* start AVAILABLE DATA *
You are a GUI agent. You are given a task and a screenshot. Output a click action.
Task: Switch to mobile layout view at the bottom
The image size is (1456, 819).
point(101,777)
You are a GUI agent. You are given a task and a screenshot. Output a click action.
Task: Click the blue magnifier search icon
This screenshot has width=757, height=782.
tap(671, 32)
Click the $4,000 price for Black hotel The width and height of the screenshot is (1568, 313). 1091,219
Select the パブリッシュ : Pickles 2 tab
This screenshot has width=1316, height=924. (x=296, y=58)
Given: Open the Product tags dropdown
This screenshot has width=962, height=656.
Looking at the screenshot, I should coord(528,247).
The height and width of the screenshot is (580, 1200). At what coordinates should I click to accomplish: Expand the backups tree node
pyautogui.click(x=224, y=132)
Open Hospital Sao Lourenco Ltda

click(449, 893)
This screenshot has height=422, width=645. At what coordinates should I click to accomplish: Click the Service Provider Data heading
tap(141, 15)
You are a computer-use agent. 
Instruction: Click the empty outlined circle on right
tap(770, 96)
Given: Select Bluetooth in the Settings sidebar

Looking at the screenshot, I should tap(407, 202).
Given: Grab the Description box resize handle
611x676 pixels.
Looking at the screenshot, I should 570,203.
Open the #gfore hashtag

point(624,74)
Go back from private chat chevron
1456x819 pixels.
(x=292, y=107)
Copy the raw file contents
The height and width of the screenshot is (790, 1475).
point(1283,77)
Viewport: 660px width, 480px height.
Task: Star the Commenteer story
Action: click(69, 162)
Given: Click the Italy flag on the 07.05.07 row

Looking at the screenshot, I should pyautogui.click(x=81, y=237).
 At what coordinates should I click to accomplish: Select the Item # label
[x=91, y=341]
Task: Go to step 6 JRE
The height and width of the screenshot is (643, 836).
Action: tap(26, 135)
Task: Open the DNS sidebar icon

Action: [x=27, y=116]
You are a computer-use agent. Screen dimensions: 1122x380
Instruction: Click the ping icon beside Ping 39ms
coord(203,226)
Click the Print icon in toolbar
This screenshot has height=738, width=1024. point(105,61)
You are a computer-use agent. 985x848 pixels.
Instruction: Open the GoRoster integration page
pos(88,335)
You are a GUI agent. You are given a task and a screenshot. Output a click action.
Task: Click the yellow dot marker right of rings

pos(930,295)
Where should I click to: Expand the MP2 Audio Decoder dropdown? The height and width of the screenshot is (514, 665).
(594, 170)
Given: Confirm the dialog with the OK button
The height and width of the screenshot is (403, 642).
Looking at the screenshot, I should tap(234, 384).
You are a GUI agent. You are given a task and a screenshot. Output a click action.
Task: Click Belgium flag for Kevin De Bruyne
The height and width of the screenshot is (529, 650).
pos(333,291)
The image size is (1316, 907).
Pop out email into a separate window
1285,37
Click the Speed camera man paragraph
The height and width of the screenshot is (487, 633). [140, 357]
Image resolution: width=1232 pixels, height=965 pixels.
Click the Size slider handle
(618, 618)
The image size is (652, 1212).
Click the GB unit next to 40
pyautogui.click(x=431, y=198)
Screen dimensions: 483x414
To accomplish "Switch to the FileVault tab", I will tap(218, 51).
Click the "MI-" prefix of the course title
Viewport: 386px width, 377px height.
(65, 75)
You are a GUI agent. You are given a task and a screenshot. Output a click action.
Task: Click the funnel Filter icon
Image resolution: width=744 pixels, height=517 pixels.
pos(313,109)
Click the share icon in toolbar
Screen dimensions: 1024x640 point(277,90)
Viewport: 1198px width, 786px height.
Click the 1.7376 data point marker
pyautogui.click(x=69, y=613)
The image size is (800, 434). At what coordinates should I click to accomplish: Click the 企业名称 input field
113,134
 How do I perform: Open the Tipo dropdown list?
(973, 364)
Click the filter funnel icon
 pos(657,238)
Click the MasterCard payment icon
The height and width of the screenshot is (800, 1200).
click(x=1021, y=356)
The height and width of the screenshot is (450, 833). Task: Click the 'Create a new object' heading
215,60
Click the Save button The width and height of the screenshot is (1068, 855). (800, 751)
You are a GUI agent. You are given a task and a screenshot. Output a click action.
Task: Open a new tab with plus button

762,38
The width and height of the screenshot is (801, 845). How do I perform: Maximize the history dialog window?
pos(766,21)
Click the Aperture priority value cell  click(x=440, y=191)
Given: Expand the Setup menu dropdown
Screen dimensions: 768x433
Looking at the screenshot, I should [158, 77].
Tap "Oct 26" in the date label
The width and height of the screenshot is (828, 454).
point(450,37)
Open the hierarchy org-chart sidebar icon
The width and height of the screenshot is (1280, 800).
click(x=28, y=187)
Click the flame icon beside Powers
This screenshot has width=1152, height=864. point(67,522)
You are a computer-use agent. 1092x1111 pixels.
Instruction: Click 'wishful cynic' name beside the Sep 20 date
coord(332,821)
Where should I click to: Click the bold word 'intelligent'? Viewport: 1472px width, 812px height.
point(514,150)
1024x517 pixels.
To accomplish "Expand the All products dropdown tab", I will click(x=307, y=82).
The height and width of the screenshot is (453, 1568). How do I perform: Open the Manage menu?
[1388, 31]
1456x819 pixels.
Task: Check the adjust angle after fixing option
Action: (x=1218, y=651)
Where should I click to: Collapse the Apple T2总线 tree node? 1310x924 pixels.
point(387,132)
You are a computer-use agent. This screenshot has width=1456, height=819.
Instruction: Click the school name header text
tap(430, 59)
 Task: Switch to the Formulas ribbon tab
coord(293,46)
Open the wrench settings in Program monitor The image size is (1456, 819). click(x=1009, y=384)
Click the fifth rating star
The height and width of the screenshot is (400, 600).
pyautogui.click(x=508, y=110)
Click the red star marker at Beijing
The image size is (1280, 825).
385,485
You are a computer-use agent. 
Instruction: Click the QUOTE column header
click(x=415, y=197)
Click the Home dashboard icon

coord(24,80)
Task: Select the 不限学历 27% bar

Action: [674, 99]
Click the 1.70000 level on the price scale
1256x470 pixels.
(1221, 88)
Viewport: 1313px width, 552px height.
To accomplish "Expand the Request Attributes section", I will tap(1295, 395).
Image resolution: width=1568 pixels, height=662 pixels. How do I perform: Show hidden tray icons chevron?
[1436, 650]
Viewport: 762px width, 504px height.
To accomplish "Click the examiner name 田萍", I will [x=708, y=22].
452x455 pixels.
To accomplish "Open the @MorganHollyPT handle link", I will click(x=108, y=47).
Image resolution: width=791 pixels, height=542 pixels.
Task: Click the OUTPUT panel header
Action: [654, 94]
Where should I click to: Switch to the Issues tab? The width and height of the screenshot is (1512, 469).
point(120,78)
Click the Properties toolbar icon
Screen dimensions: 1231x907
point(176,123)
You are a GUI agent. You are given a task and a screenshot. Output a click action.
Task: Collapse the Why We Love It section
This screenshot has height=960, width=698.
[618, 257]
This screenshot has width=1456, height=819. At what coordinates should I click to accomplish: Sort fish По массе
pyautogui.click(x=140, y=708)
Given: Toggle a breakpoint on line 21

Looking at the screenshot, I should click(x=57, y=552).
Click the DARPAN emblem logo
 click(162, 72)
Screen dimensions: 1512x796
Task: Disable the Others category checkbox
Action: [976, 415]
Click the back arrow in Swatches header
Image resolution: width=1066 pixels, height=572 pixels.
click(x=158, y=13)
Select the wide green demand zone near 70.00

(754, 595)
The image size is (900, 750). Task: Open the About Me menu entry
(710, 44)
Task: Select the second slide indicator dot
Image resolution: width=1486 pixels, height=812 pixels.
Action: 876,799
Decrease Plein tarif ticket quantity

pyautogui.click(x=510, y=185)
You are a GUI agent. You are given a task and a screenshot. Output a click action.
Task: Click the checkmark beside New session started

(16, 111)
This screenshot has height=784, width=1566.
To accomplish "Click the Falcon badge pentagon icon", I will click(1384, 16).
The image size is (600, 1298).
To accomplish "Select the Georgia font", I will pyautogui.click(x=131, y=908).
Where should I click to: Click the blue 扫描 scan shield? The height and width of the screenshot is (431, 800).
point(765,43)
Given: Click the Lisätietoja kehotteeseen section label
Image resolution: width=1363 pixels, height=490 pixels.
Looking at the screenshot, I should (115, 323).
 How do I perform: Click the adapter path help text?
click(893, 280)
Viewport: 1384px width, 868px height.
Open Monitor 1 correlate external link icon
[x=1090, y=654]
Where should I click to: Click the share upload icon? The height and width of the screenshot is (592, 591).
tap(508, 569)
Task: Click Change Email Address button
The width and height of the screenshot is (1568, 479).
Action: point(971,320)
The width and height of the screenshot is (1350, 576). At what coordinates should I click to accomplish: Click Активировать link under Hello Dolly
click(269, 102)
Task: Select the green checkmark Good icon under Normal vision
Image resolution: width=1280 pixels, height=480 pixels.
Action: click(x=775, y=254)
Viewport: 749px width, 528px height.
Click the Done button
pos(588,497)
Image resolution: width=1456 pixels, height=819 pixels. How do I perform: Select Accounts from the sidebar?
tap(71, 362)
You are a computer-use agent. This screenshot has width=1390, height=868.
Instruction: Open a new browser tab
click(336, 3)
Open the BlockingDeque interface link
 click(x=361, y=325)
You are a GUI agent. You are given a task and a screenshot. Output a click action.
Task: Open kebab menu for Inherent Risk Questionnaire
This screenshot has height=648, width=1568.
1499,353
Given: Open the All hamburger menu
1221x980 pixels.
* end AVAILABLE DATA *
Return the records unchanged from their first line through the line that contains "tap(770, 96)", including that line.

You are a GUI agent. You are given a task and a screenshot. Output a click action.
Task: Switch to mobile layout view at the bottom
The image size is (1456, 819).
point(101,777)
You are a GUI agent. You are given a task and a screenshot. Output a click action.
Task: Click the blue magnifier search icon
This screenshot has width=757, height=782.
tap(671, 32)
Click the $4,000 price for Black hotel The width and height of the screenshot is (1568, 313). 1091,219
Select the パブリッシュ : Pickles 2 tab
This screenshot has width=1316, height=924. (x=296, y=58)
Given: Open the Product tags dropdown
This screenshot has width=962, height=656.
Looking at the screenshot, I should coord(528,247).
The height and width of the screenshot is (580, 1200). At what coordinates should I click to accomplish: Expand the backups tree node
pyautogui.click(x=224, y=132)
Open Hospital Sao Lourenco Ltda

click(449, 893)
This screenshot has height=422, width=645. At what coordinates should I click to accomplish: Click the Service Provider Data heading
tap(141, 15)
You are a computer-use agent. 
Instruction: Click the empty outlined circle on right
tap(770, 96)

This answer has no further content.